Have you heard the phrase “a chain is only as strong as its weakest link?” It’s usually used to express the sentiment that a group of people are only able to be as successful as the least powerful or successful person in the team. However, much the same is also true when it comes to API security and vulnerable libraries.
Web applications and web APIs
While there’s plenty of emphasis put on web app security, APIs are frequently more powerful and simultaneously easier to exploit. On the surface, a web application and a web API sounds like it refers to the same thing. Certainly, there is a degree of commonality between both, but there are also critical differences.
One of the reasons web apps are often targeted by attackers is because of their visibility – being designed with human users in mind. No-one needs to point out how significant popular web apps like Google Docs are. Bringing a target like Google Docs, or even other smaller but still well-known solutions, to its knees would therefore be cause for major bragging rights among malicious actors.
Unsurprisingly, there is therefore a spate of attack methods that are used against web apps, such as Cross-site Scripting (XSS), SQL injections, Cross-site Request Forgery (CSRF), Remote File Inclusion, and more.
But there’s also a growing number of similar attacks which go after APIs: the functions and procedures which let applications access features or data belonging to another service. (For instance, a button that allows you to pay with PayPal on a website or calls up Google Maps data to show you the location of a landmark.) APIs are back-end applications (on the server side) as opposed to front-end applications (on the client side) and are therefore less visible – although no less potentially devastating if they’re subjected to an attack. Possibly even more so than a web app.

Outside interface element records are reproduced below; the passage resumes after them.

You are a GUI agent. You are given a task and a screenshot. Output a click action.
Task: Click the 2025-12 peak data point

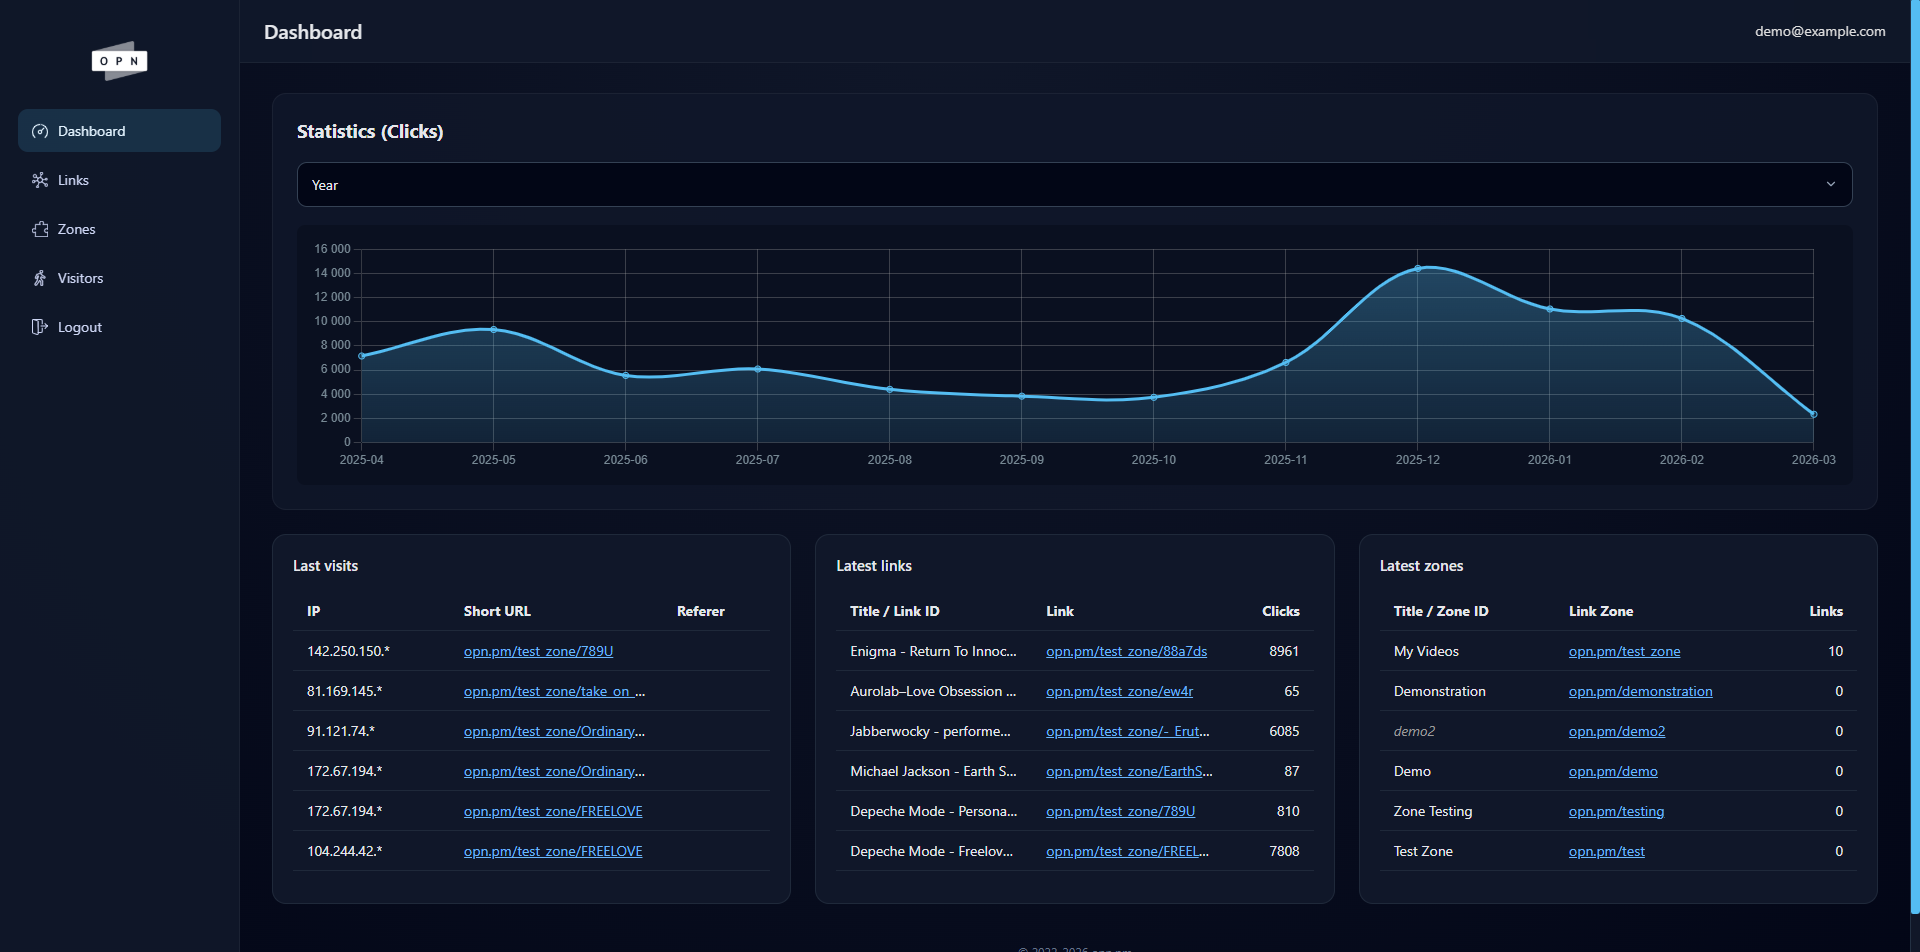pyautogui.click(x=1417, y=268)
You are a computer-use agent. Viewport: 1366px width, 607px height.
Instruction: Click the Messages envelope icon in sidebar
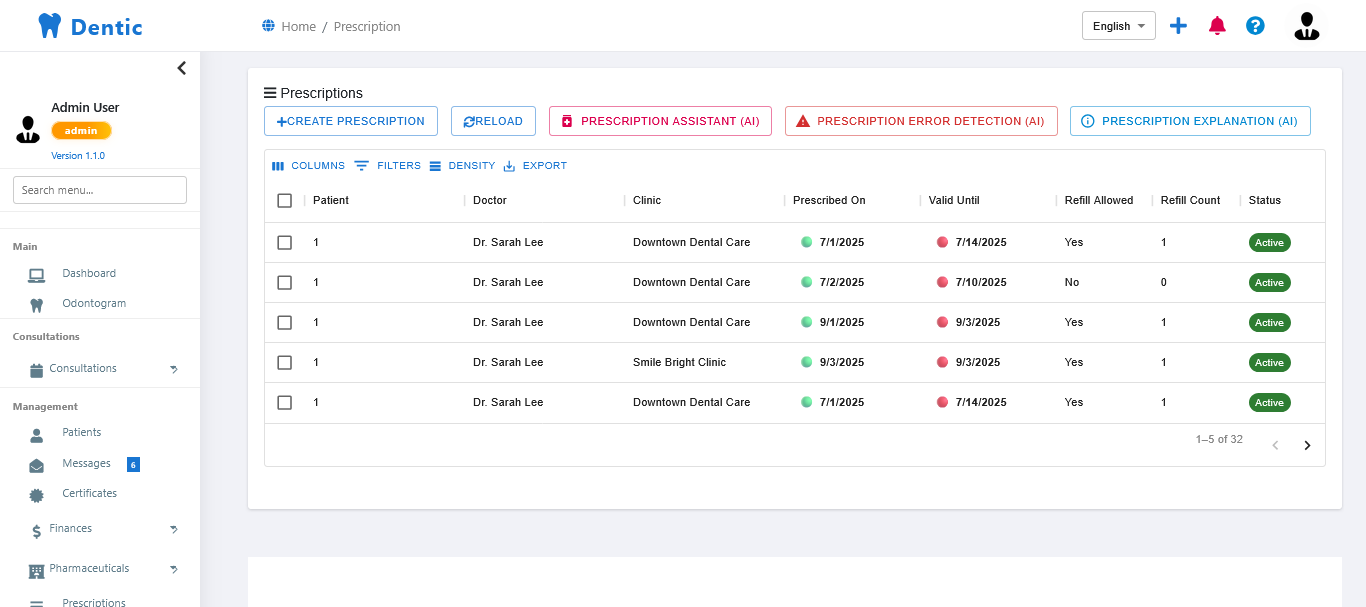coord(35,463)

The fear of API vulnerabilities
The fear of API vulnerabilities is because of what’s known as a supply chain vulnerability. Like having a secure house, but then installing a hackable smart lock on your front door, they open up potential vulnerabilities that can be overlooked by the people relying on these APIs. It’s not just small players whose APIs may contain vulnerabilities, either.
Recently, a new vector was discovered that allowed attackers to potentially exploit vulnerable versions of Google’s SLO Generator, making possible remote code execution attacks. The tool is utilized by a huge number of Google services. While the flaw has been patched since September 2021, outdated versions used could nonetheless potentially be used to attack targets.

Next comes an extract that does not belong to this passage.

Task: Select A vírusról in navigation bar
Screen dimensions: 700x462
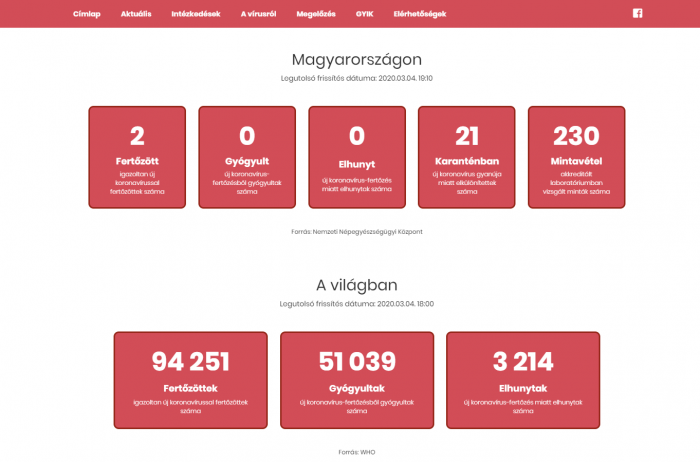Action: coord(258,14)
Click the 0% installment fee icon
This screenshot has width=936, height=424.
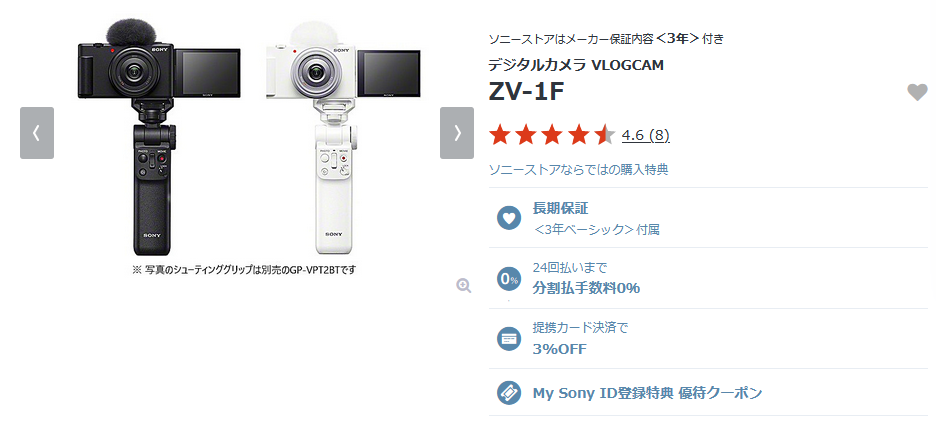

This is just the latest example of vulnerable APIs opening up security weaknesses. A report published at the start of the year claimed that API attacks exploded by a massive 681 percent in the preceding year. Of the respondents, all running production APIs, many remained totally unprepared to deal with API attacks. A terrifying 34 percent said that they had no kind of security strategy in place as relates to APIs.
If it ain’t broke…
Here’s another idiom: “If it ain’t broke, don’t fix it.” Unfortunately, this is totally the wrong advice when it comes to APIs. In fact, the problem with just about any security vulnerability is that it looks like nothing’s wrong – until you suffer an attack.
So what’s the best way to secure APIs? As is always the case with cyber security, there’s no one-size-fits-all solution. But there is practical advice that can be followed. For starters, prioritize security rather than ignoring the problem. Conduct an inventory of your APIs and then work with dedicated DevOps teams in order to better manage them. In addition, use strong authentication and authorization solutions, encrypt traffic, use rate limiting, and other similar approaches.
Perhaps the best advice you can follow, however, is to call in the experts. Solutions like Web Application Firewalls (WAFs) and Runtime Application Self-Protection (RASP) can be used to help secure APIs – or, at least, to stop potentially insecure APIs from causing damage to the organizations who rely on them.
An unfortunate reality of modern computing
Cyberattacks like this are an unfortunate reality of today’s computing landscape. Like web apps, APIs have been a game-changer in all sorts of ways. But vulnerable libraries can yield no end of problem, potentially far outweighing the benefits of using these tools. By taking advantage of the right solutions, however, it’s possible to reap all the benefits without the risk.
That’s one of the smartest investments you can make as a business. After all, failing to take this issue seriously can be an incredibly costly error to make – not just for you as an organization, but for the customers and users who have put their faith and trust in you.